Ian Nash on the skills shortfall that has prompted a demand for 35,000 construction workers to be trained.
Britain's colleges have been asked to help train at least 35,000 new and "desperately needed" building industry workers a year in an open snub to Government policy on competition.
Announcing details of the scheme, Ted Willmott, chief executive of the Construction Industry Training Board, launched a blistering attack on the Government economic policy for allowing 500,000 building jobs to disappear in the five-year recession and for failing to support training with investment.
The industry was now too often characterised by "untrained and unskilled workers who pay no VAT or tax and make a mess of the extension to your house."
Mr Willmott, appealing to the colleges for help, told delegates at the annual conference of the Association for College Management: "We must create 750, 000 new jobs in the next few years. We have to provide high-quality training to National Vocational Qualification level 3 (A-level equivalent) for 17,000 to 23,000 people a year."
Six training schemes, linked to companies and colleges and shaped round old-style and modern apprenticeships, will attract CITB bursaries of up to Pounds 600 per trainee.
With an annual turnover of Pounds 50 billion, the industry creates 10 per cent of the country's gross national product. The CITB administers training for more than half the industry through the levy system, to ensure economies of scale on the "negligible" profit margins of the 180,000 small family firms that are members.

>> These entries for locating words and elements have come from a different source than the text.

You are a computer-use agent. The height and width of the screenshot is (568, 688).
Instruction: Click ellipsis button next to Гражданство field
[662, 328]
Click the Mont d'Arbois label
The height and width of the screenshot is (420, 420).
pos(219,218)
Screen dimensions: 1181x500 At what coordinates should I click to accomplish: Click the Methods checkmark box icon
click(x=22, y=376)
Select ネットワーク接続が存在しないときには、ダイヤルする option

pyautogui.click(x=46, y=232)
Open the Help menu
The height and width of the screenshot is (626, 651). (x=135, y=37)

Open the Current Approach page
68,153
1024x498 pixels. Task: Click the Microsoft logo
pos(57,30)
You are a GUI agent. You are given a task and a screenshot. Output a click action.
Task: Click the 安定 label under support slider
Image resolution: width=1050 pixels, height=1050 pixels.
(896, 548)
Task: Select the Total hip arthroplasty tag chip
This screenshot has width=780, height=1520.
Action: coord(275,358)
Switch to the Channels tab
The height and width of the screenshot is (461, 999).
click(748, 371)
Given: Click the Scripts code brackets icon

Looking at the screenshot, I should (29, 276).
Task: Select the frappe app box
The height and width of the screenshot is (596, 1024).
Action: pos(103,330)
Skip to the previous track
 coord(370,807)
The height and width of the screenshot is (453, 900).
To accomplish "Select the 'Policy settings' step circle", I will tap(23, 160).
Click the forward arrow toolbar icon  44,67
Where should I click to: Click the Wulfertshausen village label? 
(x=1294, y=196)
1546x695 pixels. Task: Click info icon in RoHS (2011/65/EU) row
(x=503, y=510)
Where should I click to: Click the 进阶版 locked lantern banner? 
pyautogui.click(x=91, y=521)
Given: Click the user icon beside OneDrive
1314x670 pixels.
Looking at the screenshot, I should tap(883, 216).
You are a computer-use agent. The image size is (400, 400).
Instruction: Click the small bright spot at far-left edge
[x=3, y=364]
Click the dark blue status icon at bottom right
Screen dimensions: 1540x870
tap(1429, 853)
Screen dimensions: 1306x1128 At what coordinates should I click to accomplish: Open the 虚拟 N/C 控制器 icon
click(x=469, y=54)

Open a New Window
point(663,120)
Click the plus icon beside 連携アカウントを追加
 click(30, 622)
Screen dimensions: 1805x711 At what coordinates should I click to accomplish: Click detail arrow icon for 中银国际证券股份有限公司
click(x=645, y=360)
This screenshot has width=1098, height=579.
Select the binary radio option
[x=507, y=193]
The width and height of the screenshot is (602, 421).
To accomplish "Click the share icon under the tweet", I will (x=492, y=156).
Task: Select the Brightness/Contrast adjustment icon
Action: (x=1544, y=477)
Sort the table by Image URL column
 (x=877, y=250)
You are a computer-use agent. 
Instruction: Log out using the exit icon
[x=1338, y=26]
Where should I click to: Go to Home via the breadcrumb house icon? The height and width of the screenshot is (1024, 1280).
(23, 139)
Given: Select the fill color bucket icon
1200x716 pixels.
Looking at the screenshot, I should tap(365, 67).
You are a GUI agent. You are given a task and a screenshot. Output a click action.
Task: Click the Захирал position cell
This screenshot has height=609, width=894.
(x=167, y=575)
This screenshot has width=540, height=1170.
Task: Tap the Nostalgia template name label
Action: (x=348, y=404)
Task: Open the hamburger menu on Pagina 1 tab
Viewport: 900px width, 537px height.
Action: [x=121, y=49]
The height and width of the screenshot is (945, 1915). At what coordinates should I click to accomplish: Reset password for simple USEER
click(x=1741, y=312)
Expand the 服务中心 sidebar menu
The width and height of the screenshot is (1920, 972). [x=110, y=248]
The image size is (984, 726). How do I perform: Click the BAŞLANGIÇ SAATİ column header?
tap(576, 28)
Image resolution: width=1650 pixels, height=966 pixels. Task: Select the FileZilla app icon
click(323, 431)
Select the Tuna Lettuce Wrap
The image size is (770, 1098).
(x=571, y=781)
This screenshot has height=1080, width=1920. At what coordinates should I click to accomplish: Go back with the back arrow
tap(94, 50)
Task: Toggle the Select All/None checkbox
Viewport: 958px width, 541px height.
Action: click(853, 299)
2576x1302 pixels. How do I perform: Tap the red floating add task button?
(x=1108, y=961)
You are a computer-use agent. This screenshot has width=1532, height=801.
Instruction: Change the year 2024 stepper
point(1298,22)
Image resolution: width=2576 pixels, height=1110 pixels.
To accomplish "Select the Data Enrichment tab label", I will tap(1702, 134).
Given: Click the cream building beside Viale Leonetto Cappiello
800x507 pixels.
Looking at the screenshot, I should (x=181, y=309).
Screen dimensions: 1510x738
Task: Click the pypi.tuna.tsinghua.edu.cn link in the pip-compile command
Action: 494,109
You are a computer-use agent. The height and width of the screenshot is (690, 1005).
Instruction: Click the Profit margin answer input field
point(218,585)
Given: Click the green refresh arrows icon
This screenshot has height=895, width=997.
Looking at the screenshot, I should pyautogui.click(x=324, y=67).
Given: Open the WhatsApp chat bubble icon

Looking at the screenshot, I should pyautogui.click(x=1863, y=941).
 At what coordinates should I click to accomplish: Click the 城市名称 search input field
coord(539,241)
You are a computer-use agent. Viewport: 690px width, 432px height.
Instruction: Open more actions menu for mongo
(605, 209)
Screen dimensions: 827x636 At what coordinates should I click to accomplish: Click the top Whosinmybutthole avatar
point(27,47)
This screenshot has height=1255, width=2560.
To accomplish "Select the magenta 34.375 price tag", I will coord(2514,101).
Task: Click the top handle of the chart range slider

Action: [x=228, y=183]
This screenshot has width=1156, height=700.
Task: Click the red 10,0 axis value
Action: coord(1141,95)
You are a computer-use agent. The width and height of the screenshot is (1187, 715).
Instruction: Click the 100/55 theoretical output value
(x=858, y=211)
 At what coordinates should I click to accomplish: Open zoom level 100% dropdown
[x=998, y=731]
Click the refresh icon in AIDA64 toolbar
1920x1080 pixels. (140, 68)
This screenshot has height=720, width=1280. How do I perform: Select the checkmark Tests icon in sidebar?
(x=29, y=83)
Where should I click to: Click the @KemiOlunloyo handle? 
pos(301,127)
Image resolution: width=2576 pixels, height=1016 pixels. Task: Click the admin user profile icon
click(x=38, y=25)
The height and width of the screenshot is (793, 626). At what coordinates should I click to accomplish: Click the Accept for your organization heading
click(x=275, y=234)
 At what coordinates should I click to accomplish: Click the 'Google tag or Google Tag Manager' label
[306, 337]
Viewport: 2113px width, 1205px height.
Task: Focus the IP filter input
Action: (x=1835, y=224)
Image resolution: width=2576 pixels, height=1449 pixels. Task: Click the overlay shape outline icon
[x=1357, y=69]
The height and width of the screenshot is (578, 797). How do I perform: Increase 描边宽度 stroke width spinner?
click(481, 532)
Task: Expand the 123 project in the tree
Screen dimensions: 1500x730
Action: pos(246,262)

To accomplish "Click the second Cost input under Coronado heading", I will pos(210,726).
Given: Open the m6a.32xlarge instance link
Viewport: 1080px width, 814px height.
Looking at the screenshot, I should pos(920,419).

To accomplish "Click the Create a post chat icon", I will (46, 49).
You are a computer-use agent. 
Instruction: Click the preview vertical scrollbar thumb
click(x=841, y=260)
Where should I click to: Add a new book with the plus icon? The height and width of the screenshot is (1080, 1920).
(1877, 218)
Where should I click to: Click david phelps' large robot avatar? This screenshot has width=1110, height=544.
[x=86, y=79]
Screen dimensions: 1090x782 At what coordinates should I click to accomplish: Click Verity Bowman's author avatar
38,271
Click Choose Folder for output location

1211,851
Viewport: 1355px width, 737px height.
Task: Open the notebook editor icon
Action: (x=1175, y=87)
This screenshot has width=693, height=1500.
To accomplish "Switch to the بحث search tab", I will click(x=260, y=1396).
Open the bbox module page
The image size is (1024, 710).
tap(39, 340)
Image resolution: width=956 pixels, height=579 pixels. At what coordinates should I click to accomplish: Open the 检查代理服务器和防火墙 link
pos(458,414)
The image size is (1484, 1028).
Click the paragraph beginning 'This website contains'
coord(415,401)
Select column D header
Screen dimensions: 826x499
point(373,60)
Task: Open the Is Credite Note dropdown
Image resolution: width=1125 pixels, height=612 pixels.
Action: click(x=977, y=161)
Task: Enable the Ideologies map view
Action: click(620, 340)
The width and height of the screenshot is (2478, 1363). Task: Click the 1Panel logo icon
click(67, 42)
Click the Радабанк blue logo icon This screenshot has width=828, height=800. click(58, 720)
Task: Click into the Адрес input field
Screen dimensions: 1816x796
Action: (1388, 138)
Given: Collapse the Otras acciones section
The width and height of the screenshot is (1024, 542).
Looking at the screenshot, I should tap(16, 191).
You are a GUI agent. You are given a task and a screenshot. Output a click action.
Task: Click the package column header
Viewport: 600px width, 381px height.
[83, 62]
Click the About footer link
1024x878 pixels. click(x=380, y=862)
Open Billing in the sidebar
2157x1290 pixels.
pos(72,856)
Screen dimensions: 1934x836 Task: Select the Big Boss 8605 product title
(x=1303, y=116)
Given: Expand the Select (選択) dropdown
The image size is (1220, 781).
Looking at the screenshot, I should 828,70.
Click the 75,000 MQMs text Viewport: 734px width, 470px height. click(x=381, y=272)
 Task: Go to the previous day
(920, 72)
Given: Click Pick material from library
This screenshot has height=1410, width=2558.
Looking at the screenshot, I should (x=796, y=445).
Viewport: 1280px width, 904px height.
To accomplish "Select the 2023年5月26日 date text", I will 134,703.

"We are going to work positively with colleges. We are not going to take the offer of competing against the industrial training councils," said Mr Willmott. These were set up four years ago to ensure private-sector competition in the training market.
"We are going to stick with you, whatever the Government officials might want to do to satisfy their wretched dogma. The challenge to both of us is to open doors to construction education and training."
He went on to attack the qualifications system underpinning the training, particularly the new General National Vocational Qualification. It did not provide an adequate basis for work in the construction industry, he said.
"I am concerned that young people will be beguiled by the GNVQs and end up at 18 not being skilled or able to cope with life in the construction industry. " His fears were backed up last week by a report on a huge research project studying the progress of more than 250,000 GNVQ candidates in England, Wales and Northern Ireland.
Carried out by the Further Education Unit, London University Institute of Education and the Nuffield Foundation, it claimed that GNVQs were being seen unrealistically as an A-level alternative for students of lower-academic ability better suited to a vocational career. The CITB is particularly concerned that the wrong messages will be given to 14-year-olds on the new GNVQ Part 1, drawn up to inject more vocational education into schools.
The board had already set up 78 school-based CITB curriculum centres which have helped 4,000 14 to 16-year-olds gain NVQs in construction. It will expand to 120 centres next year and use them to argue for reforms to the GNVQs and to ensure more specific vocational training pre-16. Overall, the CITB initiatives could inject up to Pounds 20 million a year extra cash into schools and colleges.